Located north of Java island (Indonesia), at the geographic centre of Maritime Southeast Asia, sits the third largest island in the world, Borneo. Surrounded by the South China Sea to the north and northwest, the Sulu Sea to the northeast, the Celebes Sea and the Makassar Strait to the east, and the Java Sea and Karimata Strait to the south, it is the largest island in the Malay archipelago. Located to the west of Borneo are the Malay Peninsula and Sumatra, to the south Java, to the east Sulawesi, and to the northeast, the Philippines.
The island of Borneo is divided among three countries: The Sultanate of Brunei, Indonesia (Kalimantan) and Malaysia (Sabah and Sarawak). It’s vast land area is home to one of the oldest rain forests in the world - 130 million years old - which is 70 million years older than the Amazon rain forest. The jungles of Borneo contain some of the oldest undisturbed areas of rainforest in the world. Rich in biodiversity, there are about 15,000 species of flowering plants, with 3,000 species of trees, 221 species of terrestrial mammals and 420 species of resident birds. Subject to mass deforestation, the remaining Borneo rain forest is one of the only remaining natural habitats for the endangered Bornean orangutan.

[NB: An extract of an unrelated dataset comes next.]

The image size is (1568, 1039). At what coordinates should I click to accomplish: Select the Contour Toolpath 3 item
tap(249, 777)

It is one of the last remaining areas on earth where development for the sake of tourism has not destroyed the potential wonders of the area.

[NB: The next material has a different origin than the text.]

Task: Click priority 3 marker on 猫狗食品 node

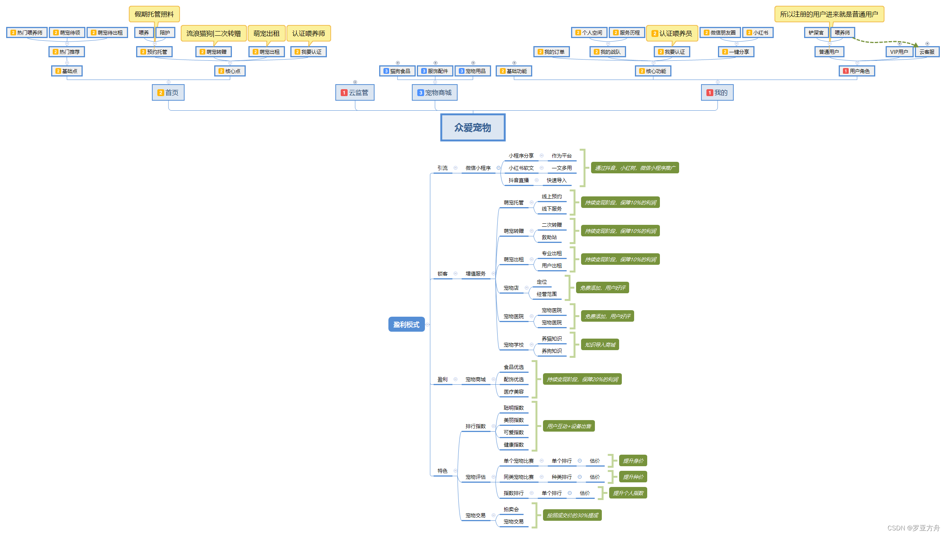Action: [x=386, y=71]
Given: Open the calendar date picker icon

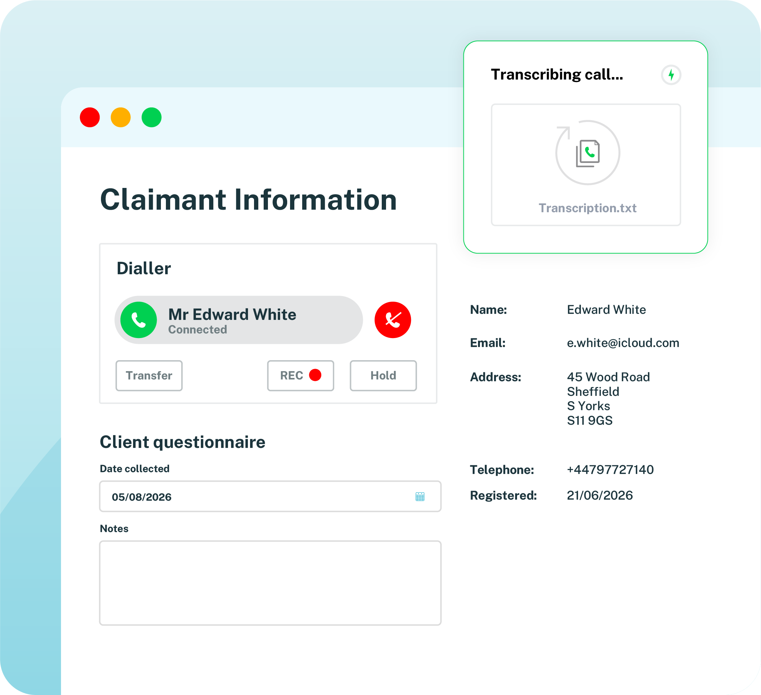Looking at the screenshot, I should coord(420,497).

Here are some of the fascinating sites that await you in Borneo:
• The Bornean Orangutan - Known as the "wild man from Borneo", visit the Orangutans either in the wild or in one
of the rehabilitation centers in Sabah, Sarawak or Kalimantan.

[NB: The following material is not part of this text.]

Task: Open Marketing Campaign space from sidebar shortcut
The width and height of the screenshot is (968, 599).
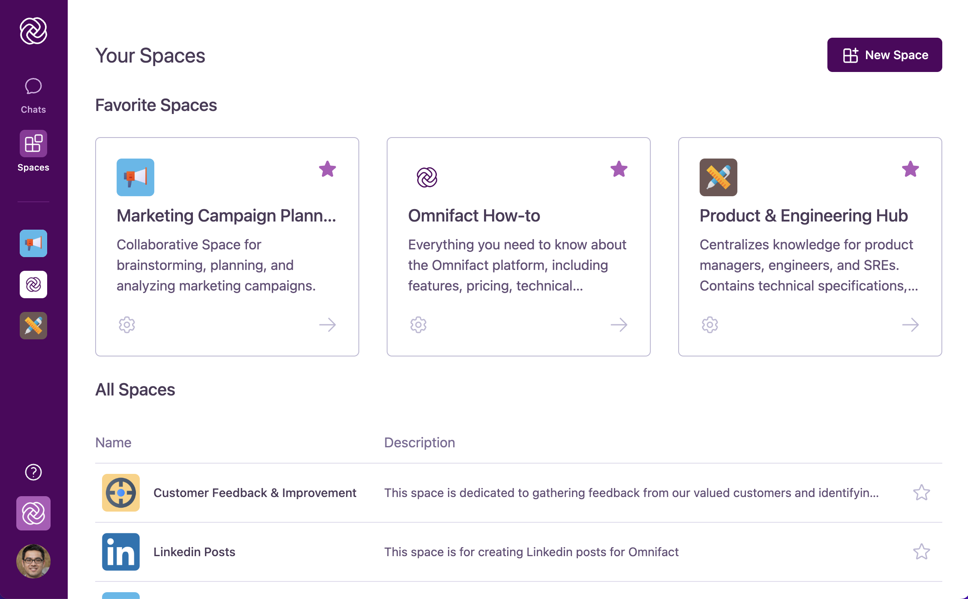Action: 33,243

• Sukau in the East of Sabah - Here, you will find hornbills, egrets, macaques, elephants and sea eagles, as well
as wild orangutans and the Proboscis monkeys which are found only in the coastal mangroves of Borneo.
Experience a jungle river cruise, where you can watch monkeys dive into the water from the trees.
• Danum Valley and Borneo Rainforest Lodge - Experience an abundance of wildlife in the immediate vicinity of
the lodge, including wild gibbon, leaf monkeys, Sumatran rhinoceros, orang-utan, and diverse bird life, with
over 270 species so far being identified.
• Sabah - Known for its sandy white beaches, clear water, beautiful corals and magnificent mountain peaks.
• Sarawak - While Sabah is dominated by the mountains, Sarawak is riddled with rivers. Travel up river by boat
and watch the changing panorama of longhouses, forests, towns and farms.
• Various tribal areas - Borneo was the home of some of the last of the world's headhunters, with the last heads
taken by some members of the Iban tribes of Sarawak only 50 years ago. Relics of the head-hunting days can
still be seen in some of the villages. You can participate in a visit to a Longhouse, where the entire population
of a village lives together in one long building that has separate living, eating and sleeping quarters.
• Mt Kinabulu - If you have the energy to spare, spend two days climbing South-East Asia's highest mountain,
Mt Kinabulu. It is a spectacular two day climb that most people with a reasonable level of fitness can easily
undertake. No special skills or equipment are required, other than warm clothing for when the temperature
drops as the altitude climbs.
• Mulu - Here, you’ll find the world's largest caves.